:: What the exercise asks ::
Quote the records word for word, starting at the line that contains "Where should I click to: Click Explore" and ending at the line that contains "click(x=161, y=56)", with both of those lines included.

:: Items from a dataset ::
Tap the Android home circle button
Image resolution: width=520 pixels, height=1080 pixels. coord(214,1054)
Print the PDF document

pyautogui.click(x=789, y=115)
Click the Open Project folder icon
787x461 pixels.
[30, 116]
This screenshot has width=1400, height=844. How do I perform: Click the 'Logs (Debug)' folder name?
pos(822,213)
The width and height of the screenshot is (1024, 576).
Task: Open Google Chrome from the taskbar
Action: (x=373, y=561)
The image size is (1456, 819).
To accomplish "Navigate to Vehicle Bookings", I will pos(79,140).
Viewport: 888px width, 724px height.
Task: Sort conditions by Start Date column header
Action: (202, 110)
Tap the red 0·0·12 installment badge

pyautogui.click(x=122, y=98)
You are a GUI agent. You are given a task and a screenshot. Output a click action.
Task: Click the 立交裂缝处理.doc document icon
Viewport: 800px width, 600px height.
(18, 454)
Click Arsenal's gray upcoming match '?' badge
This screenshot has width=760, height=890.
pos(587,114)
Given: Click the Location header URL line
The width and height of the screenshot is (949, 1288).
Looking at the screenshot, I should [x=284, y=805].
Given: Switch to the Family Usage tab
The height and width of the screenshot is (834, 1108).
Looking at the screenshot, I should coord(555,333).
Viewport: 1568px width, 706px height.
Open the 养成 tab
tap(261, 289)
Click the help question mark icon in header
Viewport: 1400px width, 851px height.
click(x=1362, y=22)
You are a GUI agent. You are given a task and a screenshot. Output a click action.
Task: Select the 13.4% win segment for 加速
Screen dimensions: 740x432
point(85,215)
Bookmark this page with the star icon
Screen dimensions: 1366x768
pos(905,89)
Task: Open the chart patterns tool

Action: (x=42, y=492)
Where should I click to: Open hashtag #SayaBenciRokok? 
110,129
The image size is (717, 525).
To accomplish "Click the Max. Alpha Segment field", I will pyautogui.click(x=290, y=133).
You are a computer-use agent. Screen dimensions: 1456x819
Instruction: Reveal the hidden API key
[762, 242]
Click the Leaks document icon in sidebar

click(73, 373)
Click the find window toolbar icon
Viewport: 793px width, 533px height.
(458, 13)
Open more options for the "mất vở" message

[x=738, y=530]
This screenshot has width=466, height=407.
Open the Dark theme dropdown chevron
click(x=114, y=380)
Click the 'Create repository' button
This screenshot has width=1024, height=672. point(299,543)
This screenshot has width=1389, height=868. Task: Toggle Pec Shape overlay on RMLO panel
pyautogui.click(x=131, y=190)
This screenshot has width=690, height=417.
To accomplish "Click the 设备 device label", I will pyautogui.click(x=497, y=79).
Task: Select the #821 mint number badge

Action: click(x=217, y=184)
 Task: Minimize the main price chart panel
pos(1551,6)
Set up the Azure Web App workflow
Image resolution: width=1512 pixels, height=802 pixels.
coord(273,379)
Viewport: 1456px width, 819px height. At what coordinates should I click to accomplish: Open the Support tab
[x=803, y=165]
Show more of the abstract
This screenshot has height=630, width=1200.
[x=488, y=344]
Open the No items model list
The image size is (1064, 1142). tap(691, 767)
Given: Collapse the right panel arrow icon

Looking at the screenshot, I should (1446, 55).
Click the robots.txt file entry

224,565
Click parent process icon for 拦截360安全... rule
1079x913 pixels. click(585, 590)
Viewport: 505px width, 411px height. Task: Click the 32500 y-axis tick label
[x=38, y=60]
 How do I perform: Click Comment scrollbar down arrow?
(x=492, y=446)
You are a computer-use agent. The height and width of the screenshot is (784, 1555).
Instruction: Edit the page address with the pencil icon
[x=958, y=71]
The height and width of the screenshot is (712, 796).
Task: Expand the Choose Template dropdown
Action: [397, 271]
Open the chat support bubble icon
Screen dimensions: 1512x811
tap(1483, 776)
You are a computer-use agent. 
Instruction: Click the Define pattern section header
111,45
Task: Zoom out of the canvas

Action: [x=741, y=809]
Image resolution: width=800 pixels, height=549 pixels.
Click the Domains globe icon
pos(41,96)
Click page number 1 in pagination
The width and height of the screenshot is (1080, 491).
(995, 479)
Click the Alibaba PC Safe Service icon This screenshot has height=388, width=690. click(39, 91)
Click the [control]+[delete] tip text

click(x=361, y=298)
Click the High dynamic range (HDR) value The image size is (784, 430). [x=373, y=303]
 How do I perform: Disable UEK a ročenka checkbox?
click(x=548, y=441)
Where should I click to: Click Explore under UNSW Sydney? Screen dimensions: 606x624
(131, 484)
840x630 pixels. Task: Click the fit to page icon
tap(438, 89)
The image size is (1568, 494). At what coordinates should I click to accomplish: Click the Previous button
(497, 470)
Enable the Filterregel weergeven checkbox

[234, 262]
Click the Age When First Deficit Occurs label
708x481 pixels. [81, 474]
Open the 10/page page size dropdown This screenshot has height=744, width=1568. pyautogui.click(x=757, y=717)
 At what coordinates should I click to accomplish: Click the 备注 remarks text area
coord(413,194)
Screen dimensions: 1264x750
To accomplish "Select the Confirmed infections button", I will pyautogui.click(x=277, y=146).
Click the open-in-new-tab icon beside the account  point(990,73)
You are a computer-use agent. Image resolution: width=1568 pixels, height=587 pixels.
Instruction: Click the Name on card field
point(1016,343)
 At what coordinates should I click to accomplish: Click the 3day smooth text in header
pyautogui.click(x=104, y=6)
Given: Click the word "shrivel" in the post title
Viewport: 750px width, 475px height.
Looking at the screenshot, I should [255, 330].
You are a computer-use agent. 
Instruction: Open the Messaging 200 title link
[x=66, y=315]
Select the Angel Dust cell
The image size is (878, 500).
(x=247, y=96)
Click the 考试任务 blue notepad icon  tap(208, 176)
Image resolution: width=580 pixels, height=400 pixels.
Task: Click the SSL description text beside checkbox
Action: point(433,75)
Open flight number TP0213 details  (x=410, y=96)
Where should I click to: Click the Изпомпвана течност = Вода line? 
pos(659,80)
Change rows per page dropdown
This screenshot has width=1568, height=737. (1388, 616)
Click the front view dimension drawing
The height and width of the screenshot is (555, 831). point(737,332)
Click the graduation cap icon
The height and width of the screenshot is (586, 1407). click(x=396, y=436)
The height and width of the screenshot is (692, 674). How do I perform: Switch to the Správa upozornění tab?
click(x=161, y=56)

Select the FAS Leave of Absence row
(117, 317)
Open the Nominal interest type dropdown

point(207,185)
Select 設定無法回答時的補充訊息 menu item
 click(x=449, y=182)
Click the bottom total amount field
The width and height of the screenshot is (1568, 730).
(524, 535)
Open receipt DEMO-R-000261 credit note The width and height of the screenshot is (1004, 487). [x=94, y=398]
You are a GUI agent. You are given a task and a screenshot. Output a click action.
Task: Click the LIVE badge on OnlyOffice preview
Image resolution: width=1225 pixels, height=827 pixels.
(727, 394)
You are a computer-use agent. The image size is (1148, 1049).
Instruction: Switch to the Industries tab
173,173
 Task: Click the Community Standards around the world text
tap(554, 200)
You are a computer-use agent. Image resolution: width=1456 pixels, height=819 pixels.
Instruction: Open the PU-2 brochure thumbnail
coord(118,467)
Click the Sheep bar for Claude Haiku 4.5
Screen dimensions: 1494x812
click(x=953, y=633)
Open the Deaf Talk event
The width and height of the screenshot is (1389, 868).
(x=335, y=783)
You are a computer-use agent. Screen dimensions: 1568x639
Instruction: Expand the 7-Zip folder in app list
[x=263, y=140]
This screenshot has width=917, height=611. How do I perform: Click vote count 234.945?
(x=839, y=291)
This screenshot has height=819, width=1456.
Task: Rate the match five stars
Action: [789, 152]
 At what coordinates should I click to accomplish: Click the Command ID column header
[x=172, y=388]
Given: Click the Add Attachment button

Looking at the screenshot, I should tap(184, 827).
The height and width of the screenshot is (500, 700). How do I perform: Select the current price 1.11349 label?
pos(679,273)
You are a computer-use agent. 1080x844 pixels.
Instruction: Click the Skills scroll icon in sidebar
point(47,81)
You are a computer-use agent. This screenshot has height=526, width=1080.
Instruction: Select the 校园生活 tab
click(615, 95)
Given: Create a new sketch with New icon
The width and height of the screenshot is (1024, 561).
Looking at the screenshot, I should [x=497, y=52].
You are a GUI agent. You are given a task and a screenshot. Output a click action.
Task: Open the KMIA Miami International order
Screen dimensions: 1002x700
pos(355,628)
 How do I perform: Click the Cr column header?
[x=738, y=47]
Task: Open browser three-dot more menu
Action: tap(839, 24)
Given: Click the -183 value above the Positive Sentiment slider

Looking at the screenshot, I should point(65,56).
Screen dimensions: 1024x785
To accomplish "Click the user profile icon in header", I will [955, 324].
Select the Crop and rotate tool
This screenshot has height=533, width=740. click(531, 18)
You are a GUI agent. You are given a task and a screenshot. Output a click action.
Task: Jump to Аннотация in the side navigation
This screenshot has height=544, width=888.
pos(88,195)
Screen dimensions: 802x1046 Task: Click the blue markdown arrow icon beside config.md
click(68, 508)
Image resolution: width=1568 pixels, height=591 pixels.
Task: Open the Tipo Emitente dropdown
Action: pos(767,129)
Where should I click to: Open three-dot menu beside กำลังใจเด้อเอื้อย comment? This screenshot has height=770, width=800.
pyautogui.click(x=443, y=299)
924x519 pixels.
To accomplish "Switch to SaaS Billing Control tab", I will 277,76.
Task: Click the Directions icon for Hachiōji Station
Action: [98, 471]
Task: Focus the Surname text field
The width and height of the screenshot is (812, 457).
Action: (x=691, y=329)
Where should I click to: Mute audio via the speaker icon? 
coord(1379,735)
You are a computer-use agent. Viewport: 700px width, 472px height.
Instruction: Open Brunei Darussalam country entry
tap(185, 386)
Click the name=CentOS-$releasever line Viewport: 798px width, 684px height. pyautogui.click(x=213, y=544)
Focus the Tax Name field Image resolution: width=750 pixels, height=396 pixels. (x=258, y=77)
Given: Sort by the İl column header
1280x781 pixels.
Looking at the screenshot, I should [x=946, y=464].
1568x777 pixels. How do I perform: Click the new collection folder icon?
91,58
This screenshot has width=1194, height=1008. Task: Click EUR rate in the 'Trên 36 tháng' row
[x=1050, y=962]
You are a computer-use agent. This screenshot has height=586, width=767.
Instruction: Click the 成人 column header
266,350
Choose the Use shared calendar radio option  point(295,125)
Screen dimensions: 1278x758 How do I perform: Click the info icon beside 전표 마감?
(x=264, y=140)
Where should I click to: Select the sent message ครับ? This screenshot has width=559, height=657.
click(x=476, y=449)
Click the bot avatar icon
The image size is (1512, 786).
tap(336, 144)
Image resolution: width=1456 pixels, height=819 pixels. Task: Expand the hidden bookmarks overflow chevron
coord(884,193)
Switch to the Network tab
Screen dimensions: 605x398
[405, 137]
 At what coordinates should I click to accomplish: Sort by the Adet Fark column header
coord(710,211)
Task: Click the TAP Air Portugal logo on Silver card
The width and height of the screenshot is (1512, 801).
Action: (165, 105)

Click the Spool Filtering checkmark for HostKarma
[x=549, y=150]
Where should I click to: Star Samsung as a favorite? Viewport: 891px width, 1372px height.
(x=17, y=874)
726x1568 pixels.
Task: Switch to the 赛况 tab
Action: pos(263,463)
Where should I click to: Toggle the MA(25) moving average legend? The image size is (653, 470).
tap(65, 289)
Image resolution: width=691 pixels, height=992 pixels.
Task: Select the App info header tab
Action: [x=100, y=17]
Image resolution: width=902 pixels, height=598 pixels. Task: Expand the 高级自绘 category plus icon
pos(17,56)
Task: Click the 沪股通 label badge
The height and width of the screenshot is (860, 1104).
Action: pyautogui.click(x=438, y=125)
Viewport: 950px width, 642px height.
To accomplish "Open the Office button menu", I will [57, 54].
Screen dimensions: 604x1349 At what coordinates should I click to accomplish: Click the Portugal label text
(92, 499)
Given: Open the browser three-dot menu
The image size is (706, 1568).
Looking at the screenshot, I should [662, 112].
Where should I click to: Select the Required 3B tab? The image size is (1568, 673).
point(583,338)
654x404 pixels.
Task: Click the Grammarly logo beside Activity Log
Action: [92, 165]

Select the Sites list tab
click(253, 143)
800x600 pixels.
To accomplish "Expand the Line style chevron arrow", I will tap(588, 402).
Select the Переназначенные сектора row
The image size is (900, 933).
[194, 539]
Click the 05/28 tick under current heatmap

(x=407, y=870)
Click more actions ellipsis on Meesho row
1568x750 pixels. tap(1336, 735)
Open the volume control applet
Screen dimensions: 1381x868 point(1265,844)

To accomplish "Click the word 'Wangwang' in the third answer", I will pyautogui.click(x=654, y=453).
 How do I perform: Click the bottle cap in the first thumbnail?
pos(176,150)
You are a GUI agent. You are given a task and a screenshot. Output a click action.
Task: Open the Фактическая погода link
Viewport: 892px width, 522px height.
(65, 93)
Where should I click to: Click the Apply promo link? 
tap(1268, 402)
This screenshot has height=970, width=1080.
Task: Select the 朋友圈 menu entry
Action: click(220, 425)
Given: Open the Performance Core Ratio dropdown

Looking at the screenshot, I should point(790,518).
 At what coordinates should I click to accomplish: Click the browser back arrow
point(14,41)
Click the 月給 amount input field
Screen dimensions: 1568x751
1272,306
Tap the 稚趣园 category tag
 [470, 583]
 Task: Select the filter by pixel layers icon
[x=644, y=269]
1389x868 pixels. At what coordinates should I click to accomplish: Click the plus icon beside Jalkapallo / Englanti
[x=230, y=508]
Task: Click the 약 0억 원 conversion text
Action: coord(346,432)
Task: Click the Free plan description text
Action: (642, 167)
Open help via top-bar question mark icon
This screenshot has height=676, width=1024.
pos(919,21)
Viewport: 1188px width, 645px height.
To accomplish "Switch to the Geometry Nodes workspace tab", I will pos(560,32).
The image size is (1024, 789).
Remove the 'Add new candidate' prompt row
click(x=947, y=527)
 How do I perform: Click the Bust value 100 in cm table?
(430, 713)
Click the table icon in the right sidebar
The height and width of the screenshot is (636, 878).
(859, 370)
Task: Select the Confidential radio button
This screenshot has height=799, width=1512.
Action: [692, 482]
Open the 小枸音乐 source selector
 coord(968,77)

:: Task solution ::
Where should I click to: Click Explore under UNSW Sydney? Screen dimensions: 606x624
(131, 484)
840x630 pixels. Task: Click the fit to page icon
tap(438, 89)
The image size is (1568, 494). At what coordinates should I click to accomplish: Click the Previous button
(497, 470)
Enable the Filterregel weergeven checkbox

[234, 262]
Click the Age When First Deficit Occurs label
708x481 pixels. [81, 474]
Open the 10/page page size dropdown This screenshot has height=744, width=1568. pyautogui.click(x=757, y=717)
 At what coordinates should I click to accomplish: Click the 备注 remarks text area
coord(413,194)
Screen dimensions: 1264x750
To accomplish "Select the Confirmed infections button", I will pyautogui.click(x=277, y=146).
Click the open-in-new-tab icon beside the account  point(990,73)
You are a computer-use agent. Image resolution: width=1568 pixels, height=587 pixels.
Instruction: Click the Name on card field
point(1016,343)
 At what coordinates should I click to accomplish: Click the 3day smooth text in header
pyautogui.click(x=104, y=6)
Given: Click the word "shrivel" in the post title
Viewport: 750px width, 475px height.
Looking at the screenshot, I should [255, 330].
You are a computer-use agent. 
Instruction: Open the Messaging 200 title link
[x=66, y=315]
Select the Angel Dust cell
The image size is (878, 500).
(x=247, y=96)
Click the 考试任务 blue notepad icon  tap(208, 176)
Image resolution: width=580 pixels, height=400 pixels.
Task: Click the SSL description text beside checkbox
Action: point(433,75)
Open flight number TP0213 details  (x=410, y=96)
Where should I click to: Click the Изпомпвана течност = Вода line? 
pos(659,80)
Change rows per page dropdown
This screenshot has width=1568, height=737. (1388, 616)
Click the front view dimension drawing
The height and width of the screenshot is (555, 831). point(737,332)
Click the graduation cap icon
The height and width of the screenshot is (586, 1407). click(x=396, y=436)
The height and width of the screenshot is (692, 674). How do I perform: Switch to the Správa upozornění tab?
click(x=161, y=56)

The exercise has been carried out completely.